Pixel coordinate grounding data
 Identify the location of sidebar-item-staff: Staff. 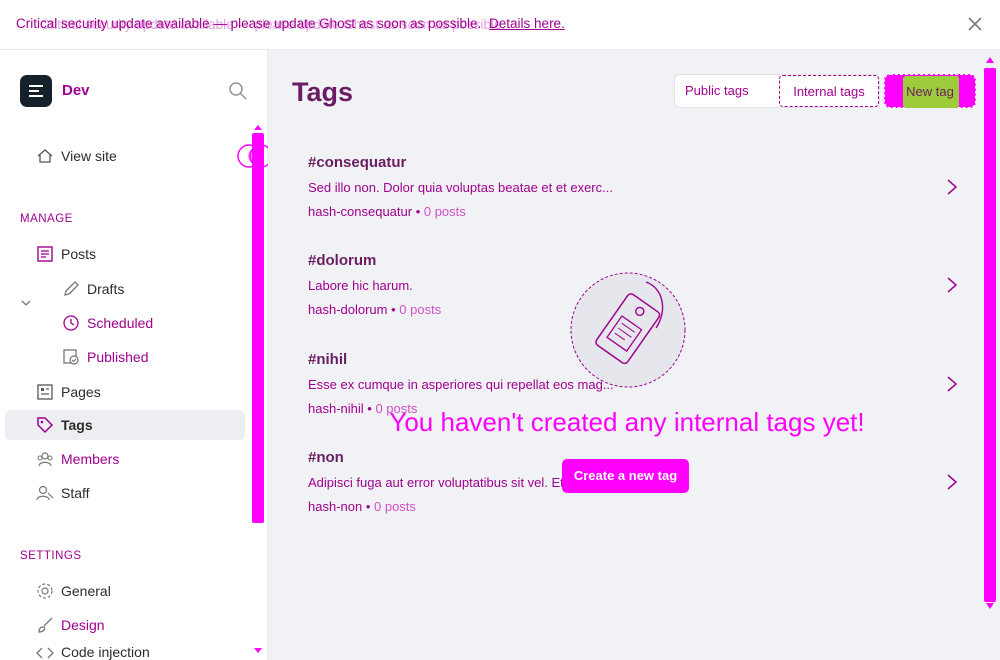
(63, 493).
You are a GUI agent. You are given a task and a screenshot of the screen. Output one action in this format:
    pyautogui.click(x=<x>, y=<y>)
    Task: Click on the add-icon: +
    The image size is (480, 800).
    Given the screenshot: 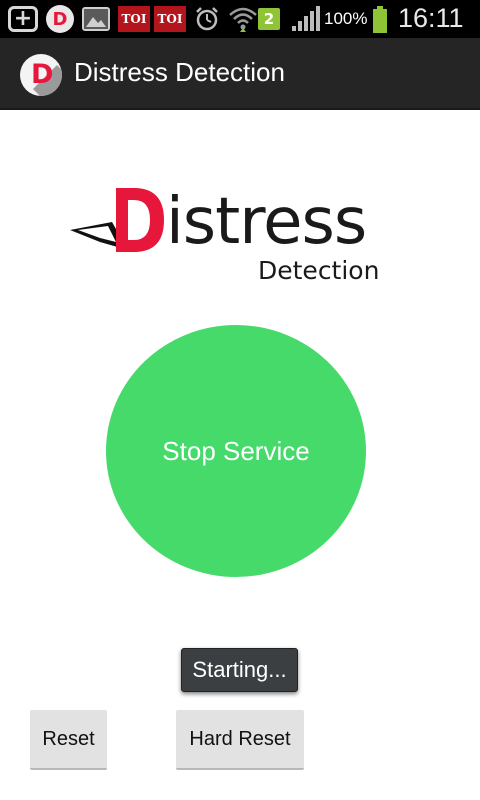 What is the action you would take?
    pyautogui.click(x=23, y=19)
    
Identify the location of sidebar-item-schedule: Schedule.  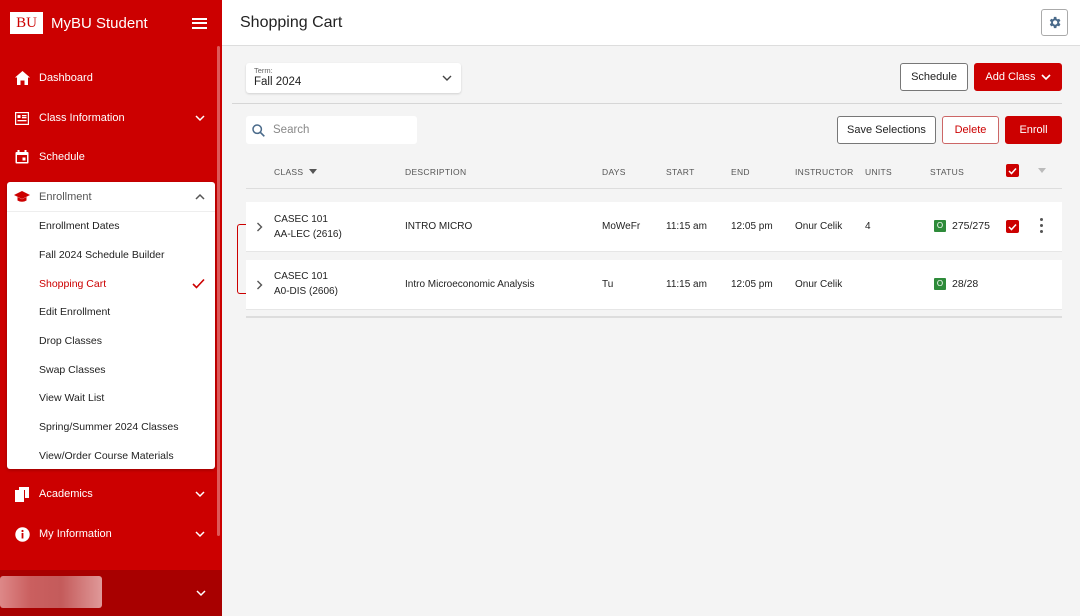
(108, 157).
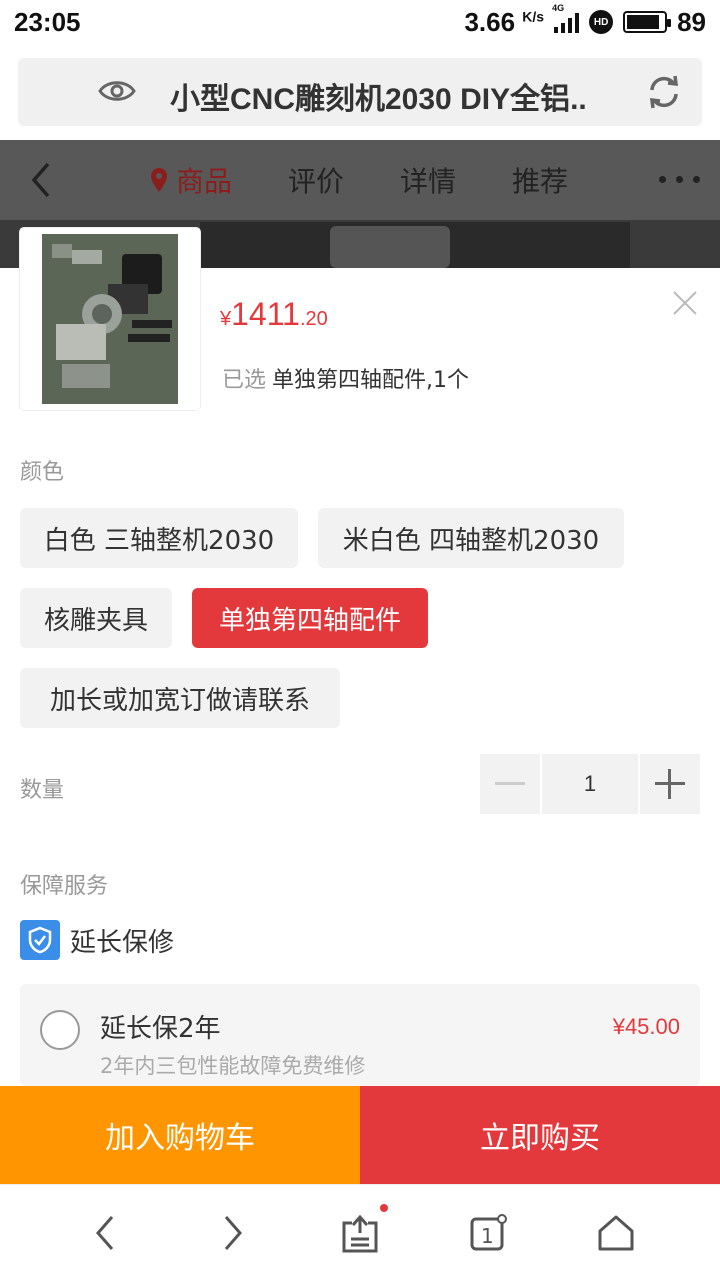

▸ **Task**:
Return the lines above verbatim, starting with the line that contains "Identify the location of sidebar-item-schedule: Schedule." and going on through the end of the items. Leave the pictures out of your answer.

▸ **Result below**:
Identify the location of sidebar-item-schedule: Schedule.  
(108, 157).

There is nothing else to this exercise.